## Entries:
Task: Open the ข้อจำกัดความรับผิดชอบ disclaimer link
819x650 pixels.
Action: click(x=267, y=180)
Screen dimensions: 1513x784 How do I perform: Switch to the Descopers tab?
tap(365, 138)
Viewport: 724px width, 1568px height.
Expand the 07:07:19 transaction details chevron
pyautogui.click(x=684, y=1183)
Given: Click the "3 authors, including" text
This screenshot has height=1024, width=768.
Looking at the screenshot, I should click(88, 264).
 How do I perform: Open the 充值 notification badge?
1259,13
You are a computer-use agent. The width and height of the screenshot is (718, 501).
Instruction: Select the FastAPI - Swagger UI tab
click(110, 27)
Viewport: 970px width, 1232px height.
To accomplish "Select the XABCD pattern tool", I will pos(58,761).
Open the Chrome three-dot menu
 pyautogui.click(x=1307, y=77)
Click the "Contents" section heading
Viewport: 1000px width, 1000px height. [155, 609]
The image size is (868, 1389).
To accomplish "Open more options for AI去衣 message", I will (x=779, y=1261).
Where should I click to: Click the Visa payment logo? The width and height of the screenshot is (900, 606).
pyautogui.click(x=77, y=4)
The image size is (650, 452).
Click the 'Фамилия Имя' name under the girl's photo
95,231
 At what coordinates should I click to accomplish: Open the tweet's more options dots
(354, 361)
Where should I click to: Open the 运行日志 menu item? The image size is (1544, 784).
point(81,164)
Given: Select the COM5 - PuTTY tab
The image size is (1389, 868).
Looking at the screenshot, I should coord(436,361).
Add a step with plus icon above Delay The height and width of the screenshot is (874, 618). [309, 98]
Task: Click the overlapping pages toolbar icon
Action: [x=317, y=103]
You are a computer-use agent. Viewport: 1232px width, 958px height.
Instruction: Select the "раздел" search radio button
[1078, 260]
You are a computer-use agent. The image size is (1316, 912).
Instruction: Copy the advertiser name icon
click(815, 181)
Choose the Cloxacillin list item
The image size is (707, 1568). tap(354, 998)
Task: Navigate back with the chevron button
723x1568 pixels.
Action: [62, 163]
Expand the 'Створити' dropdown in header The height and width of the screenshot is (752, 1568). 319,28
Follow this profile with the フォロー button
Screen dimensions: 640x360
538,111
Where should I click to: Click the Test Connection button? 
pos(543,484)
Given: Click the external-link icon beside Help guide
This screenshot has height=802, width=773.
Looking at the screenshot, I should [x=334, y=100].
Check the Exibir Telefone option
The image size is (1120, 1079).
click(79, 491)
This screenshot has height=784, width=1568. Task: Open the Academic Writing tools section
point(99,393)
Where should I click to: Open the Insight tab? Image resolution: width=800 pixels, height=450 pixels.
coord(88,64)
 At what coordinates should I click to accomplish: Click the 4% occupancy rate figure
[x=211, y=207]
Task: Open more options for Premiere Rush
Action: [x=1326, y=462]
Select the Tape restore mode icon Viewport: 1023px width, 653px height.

## What the task asks:
Rewrite all of the records above as a numbered list with one line per item, leaving out any blank lines.

## Result of this task:
1. Task: Open the ข้อจำกัดความรับผิดชอบ disclaimer link
2. 819x650 pixels.
3. Action: click(x=267, y=180)
4. Screen dimensions: 1513x784 How do I perform: Switch to the Descopers tab?
5. tap(365, 138)
6. Viewport: 724px width, 1568px height.
7. Expand the 07:07:19 transaction details chevron
8. pyautogui.click(x=684, y=1183)
9. Given: Click the "3 authors, including" text
10. This screenshot has height=1024, width=768.
11. Looking at the screenshot, I should click(88, 264).
12.  How do I perform: Open the 充值 notification badge?
13. 1259,13
14. You are a computer-use agent. The width and height of the screenshot is (718, 501).
15. Instruction: Select the FastAPI - Swagger UI tab
16. click(110, 27)
17. Viewport: 970px width, 1232px height.
18. To accomplish "Select the XABCD pattern tool", I will pos(58,761).
19. Open the Chrome three-dot menu
20.  pyautogui.click(x=1307, y=77)
21. Click the "Contents" section heading
22. Viewport: 1000px width, 1000px height. [155, 609]
23. The image size is (868, 1389).
24. To accomplish "Open more options for AI去衣 message", I will (x=779, y=1261).
25. Where should I click to: Click the Visa payment logo? The width and height of the screenshot is (900, 606).
26. pyautogui.click(x=77, y=4)
27. The image size is (650, 452).
28. Click the 'Фамилия Имя' name under the girl's photo
29. 95,231
30.  At what coordinates should I click to accomplish: Open the tweet's more options dots
31. (354, 361)
32. Where should I click to: Open the 运行日志 menu item? The image size is (1544, 784).
33. point(81,164)
34. Given: Select the COM5 - PuTTY tab
35. The image size is (1389, 868).
36. Looking at the screenshot, I should coord(436,361).
37. Add a step with plus icon above Delay The height and width of the screenshot is (874, 618). [309, 98]
38. Task: Click the overlapping pages toolbar icon
39. Action: [x=317, y=103]
40. You are a computer-use agent. Viewport: 1232px width, 958px height.
41. Instruction: Select the "раздел" search radio button
42. [1078, 260]
43. You are a computer-use agent. The image size is (1316, 912).
44. Instruction: Copy the advertiser name icon
45. click(815, 181)
46. Choose the Cloxacillin list item
47. The image size is (707, 1568). tap(354, 998)
48. Task: Navigate back with the chevron button
49. 723x1568 pixels.
50. Action: [62, 163]
51. Expand the 'Створити' dropdown in header The height and width of the screenshot is (752, 1568). 319,28
52. Follow this profile with the フォロー button
53. Screen dimensions: 640x360
54. 538,111
55. Where should I click to: Click the Test Connection button? 
56. pos(543,484)
57. Given: Click the external-link icon beside Help guide
58. This screenshot has height=802, width=773.
59. Looking at the screenshot, I should [x=334, y=100].
60. Check the Exibir Telefone option
61. The image size is (1120, 1079).
62. click(79, 491)
63. This screenshot has height=784, width=1568. Task: Open the Academic Writing tools section
64. point(99,393)
65. Where should I click to: Open the Insight tab? Image resolution: width=800 pixels, height=450 pixels.
66. coord(88,64)
67.  At what coordinates should I click to accomplish: Click the 4% occupancy rate figure
68. [x=211, y=207]
69. Task: Open more options for Premiere Rush
70. Action: [x=1326, y=462]
71. Select the Tape restore mode icon Viewport: 1023px width, 653px height.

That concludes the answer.